Pasaje del texto:
La algarabía propia de los días de pasión que vive nuestra política suele basarse en la grandilocuencia descontextualizada y los excesos retóricos. A veces tiene ... su gracia, por la desmesura, pero otras esconde trampas argumentales.
Sucede así con uno de los verbos de moda: criminalizar, «atribuir carácter criminal a alguno o a algo». Llamar criminal todavía es una acusación grave en España, pese a que la verborrea patria acabará santificando la ligereza.
Criminalizar no se usa para llamar criminal a otro, sino para quejarse de que «nos criminalizan». ¿Quiénes criminalizan, buscando convertir nuestra inocencia inveterada en criminalidad innoble? Son los otros, aquellos desvergonzados que quieren desprestigiarnos, tachándonos de criminales.
«Criminalizan al feminismo» por prohibirse manifestaciones del 8-M, aseguró la ministra del asunto. Buscan «criminalizar la protesta social» interpreta un podemita cuando la policía reprime manifestaciones de armas tomar.
«Criminalizan la solidaridad vasca» decían hace un par de años porque procesaban a algunos con la acusación de colaborar con ETA, una solidaridad peculiar.
No hay mejor defensa que un buen ataque, pensarán. Así se retuerce el lenguaje. Por ejemplo, en la referencia al feminismo: la aplicación de la norma general para evitar concentraciones durante la pandemia se transforma en mala voluntad, que 'quiere' acabar con la causa, como si ésta diese inmunidad.
Las medidas restrictivas para combatir al coronavirus se deslegitiman a la brava. «Criminalizan» la hostelería y los bares, interpretan. No importa la lógica que tengan las medidas. Quedan descalificadas por elevación, como fruto de alguna mala intención. No cuenta el hecho de que nadie haya insinuado criminalidades. Lo importante es colocarnos en el lado bueno del escenario tormentoso que divide al mundo en criminales y víctimas.
Queda así abierta cualquier interpretación, que no tiene por qué sujetarse a reglas lógicas. Bildu no condena unas pintadas que llaman «asesino» al PNV porque sería «criminalizar la libertad de expresión», en un volatín argumental en el que la amenaza implícita queda despojada de su contenido y convertida en víctima.
A veces el uso y abuso del término quieren trastocar el sentido común. Otegi asegura que «buscan criminalizar» a la izquierda abertzale y al independentismo porque va a ser juzgado bajo la acusación de determinados delitos. Puigdemont, prófugo de la justicia a la que no quiere dar cuentas, pone lo suyo en el mismo terreno victimista. Todo es por la «criminalización» de los disidentes políticos, como si cometer (presuntamente) un delito fuese mera disidencia. De paso, quieren «criminalizar la política catalana», donde nunca se ha roto un plato.
El colmo de la desfachatez corresponde a Josu Ternera, cuyo historial terrorista es bien conocido. Procesado por un asesinato y la financiación de las herriko tabernas, asegura que así «se está criminalizando su actividad política». La inversión conceptual como principio.
El lenguaje se nos está llenando de despropósitos, gestando una metarrealidad a voluntad del hablante, el «yo me lo guiso, yo me lo como» elevado a principio ético. La duda es si criminalizar y victimizar son antagónicos, complementarios o sinónimos.

Tarea 1: Por favor, transcribe del texto sobre el verbo «criminalizar» el fragmento que va desde «Las medidas restrictivas» hasta «convertida en víctima.».
Tarea 2: Resume en dos oraciones el texto sobre el verbo «criminalizar».

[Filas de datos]
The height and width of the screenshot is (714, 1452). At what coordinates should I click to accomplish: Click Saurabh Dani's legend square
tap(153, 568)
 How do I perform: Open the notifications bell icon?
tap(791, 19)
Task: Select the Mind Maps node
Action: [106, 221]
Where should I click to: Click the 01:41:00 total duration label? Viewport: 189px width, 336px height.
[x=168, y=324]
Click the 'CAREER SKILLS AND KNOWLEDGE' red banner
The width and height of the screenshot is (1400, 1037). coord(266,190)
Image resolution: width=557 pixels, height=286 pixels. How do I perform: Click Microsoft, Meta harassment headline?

--

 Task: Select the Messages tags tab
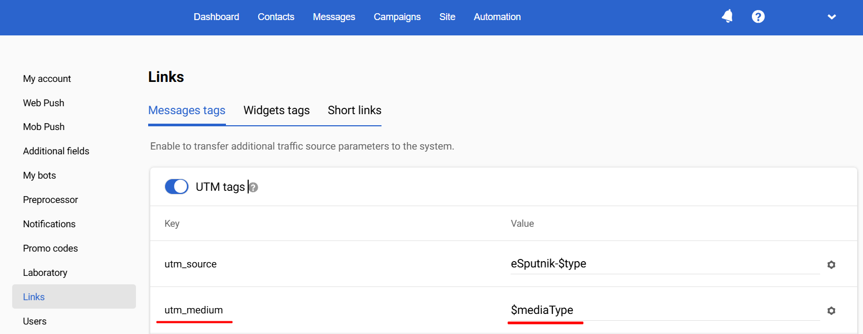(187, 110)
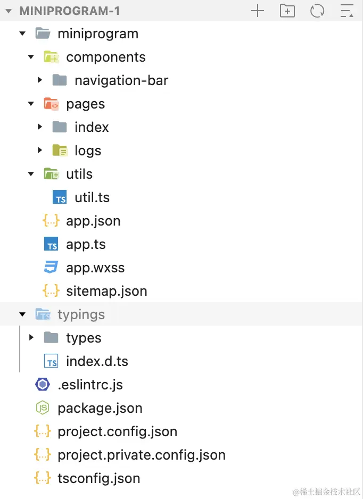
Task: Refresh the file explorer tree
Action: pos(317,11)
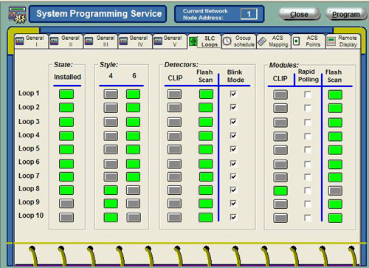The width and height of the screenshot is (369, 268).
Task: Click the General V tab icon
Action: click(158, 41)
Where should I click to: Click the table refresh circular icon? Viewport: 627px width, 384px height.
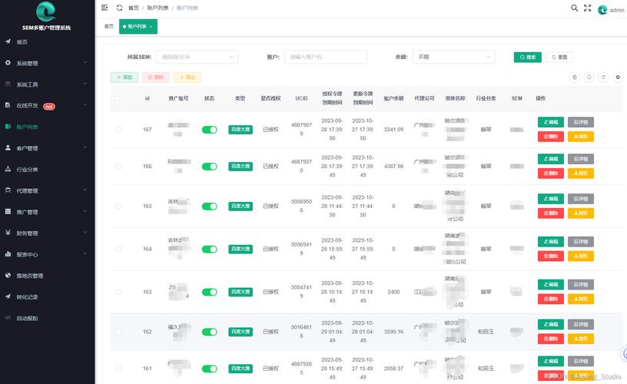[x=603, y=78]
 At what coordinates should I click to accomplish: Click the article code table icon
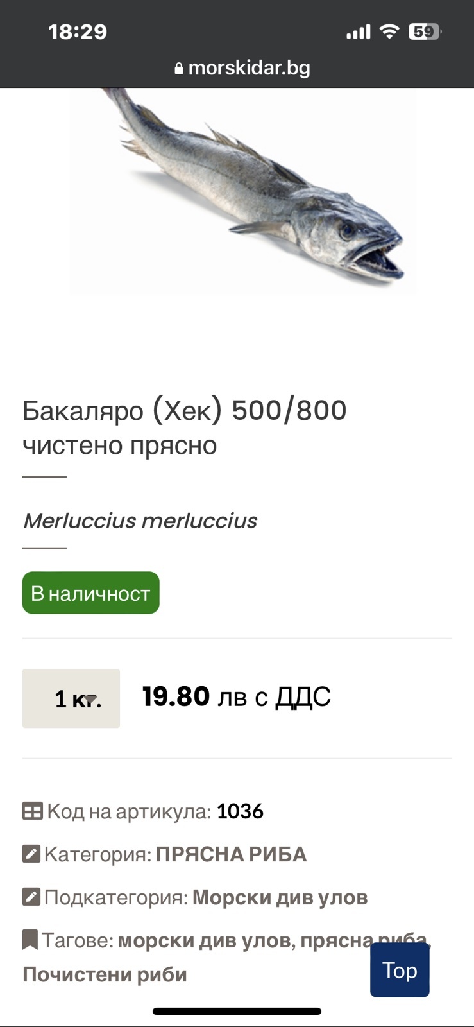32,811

Respuesta 1:
Las medidas restrictivas para combatir al coronavirus se deslegitiman a la brava. «Criminalizan» la hostelería y los bares, interpretan. No importa la lógica que tengan las medidas. Quedan descalificadas por elevación, como fruto de alguna mala intención. No cuenta el hecho de que nadie haya insinuado criminalidades. Lo importante es colocarnos en el lado bueno del escenario tormentoso que divide al mundo en criminales y víctimas.
Queda así abierta cualquier interpretación, que no tiene por qué sujetarse a reglas lógicas. Bildu no condena unas pintadas que llaman «asesino» al PNV porque sería «criminalizar la libertad de expresión», en un volatín argumental en el que la amenaza implícita queda despojada de su contenido y convertida en víctima.

Respuesta 2: En la política española se ha puesto de moda el verbo criminalizar, que no se usa para llamar criminal a otro, sino para quejarse de que «nos criminalizan». Con casos como el feminismo, la hostelería, Bildu, Otegi, Puigdemont o Josu Ternera, el texto muestra cómo así se retuerce el lenguaje y quienes afrontan medidas o acusaciones se colocan en el lado de las víctimas.